Some University resources, like McCosh Health Center, Counseling and Psychological Services, and University Health Services more broadly, are already strained with the current student population size. We have previously advocated for an expansion in CPS programming. Increasing the number of students on campus would further tax these resources. We urge the University to prudently consider the increase in resources required to meet student needs in these areas, as Eisgruber highlighted in his letter.
Perhaps most importantly, the University must consider the effect that expanding the student body has on the availability and efficacy of academic resources. Princeton rightfully prides itself on its commitment to undergraduate education and the accessibility of faculty members. This is demonstrated in the University’s 5:1 student to faculty ratio and its robust academic advising system, which pairs undergraduates with faculty members for academic support. To maintain the strength of our undergraduate academic programs, the University should consider expanding the faculty to an extent commensurate with the expansion in the undergraduate student body. This is particularly pertinent due to Princeton’s emphasis on junior and senior independent work, both of which require advisors. Similarly, the University should consider an expansion in the graduate student program to maintain the necessary ratio of preceptors and teaching assistants for undergraduate courses.

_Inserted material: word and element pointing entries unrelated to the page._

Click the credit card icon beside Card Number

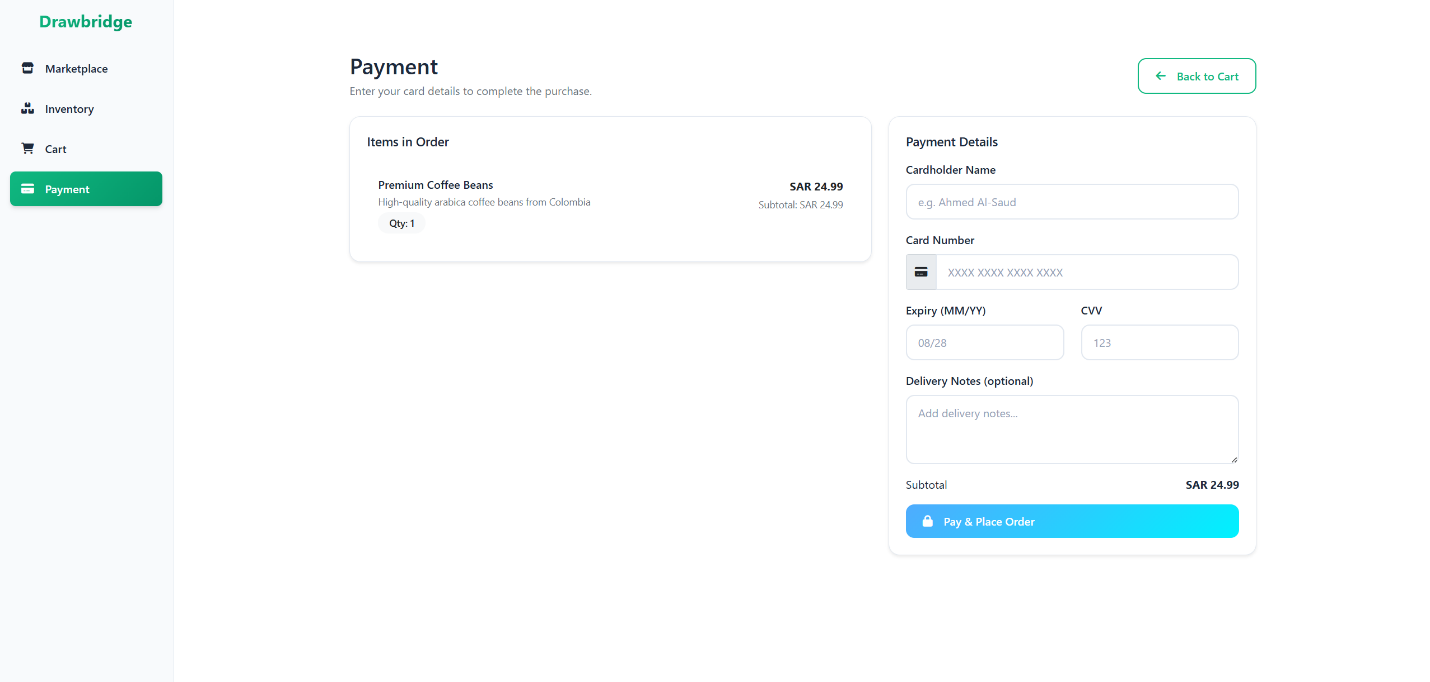click(921, 272)
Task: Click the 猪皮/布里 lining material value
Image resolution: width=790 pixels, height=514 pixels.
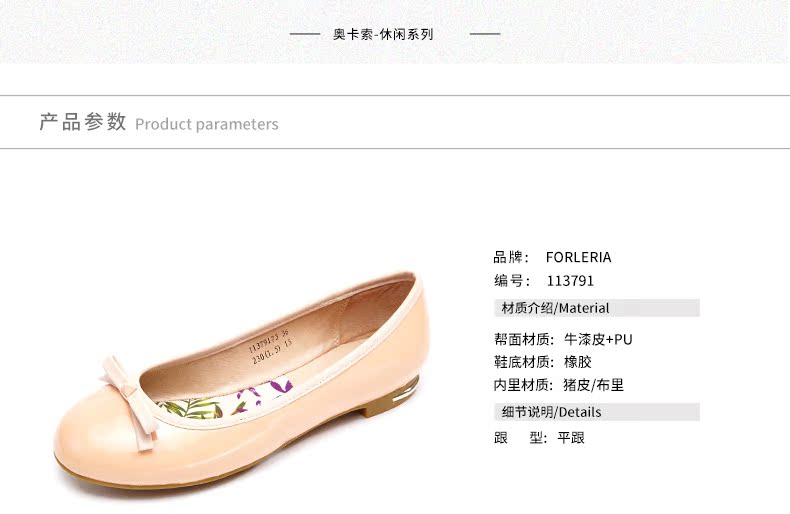Action: pyautogui.click(x=594, y=386)
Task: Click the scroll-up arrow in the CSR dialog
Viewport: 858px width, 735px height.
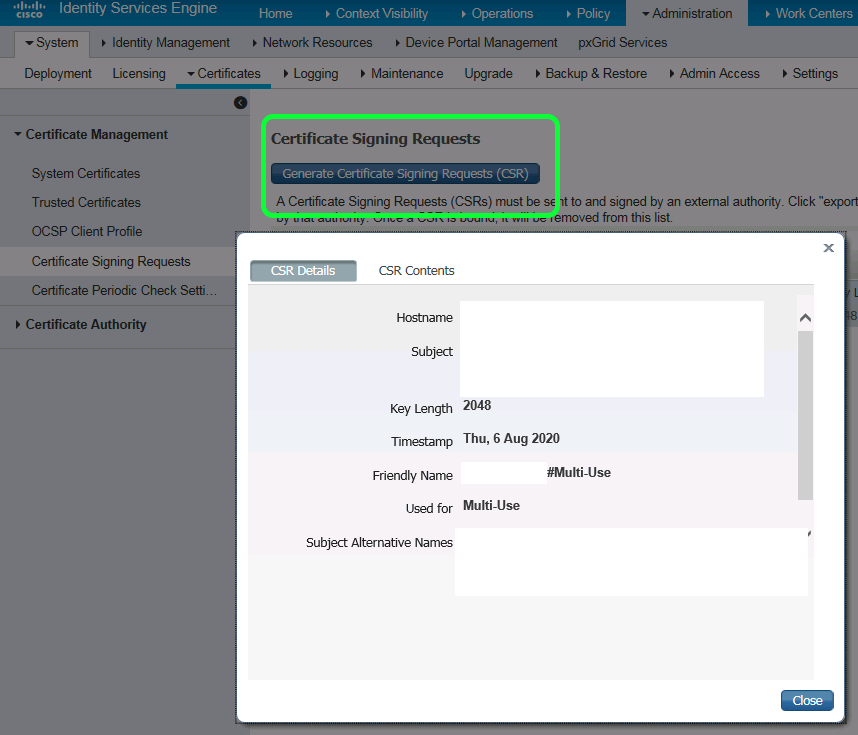Action: click(x=805, y=316)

The Board again commends Eisgruber’s commitment to expanding the undergraduate student body in order to offer the Princeton experience to a greater number of deserving applicants. But, even more so, we hope that the University will take into account the many aspects of undergraduate life that this expansion will impact, whether it be the residential and dining systems, the location of residential colleges, or the availability of health and academic resources. These factors, among others, are critical to maintaining what Eisgruber calls “the distinctive character of a Princeton education.”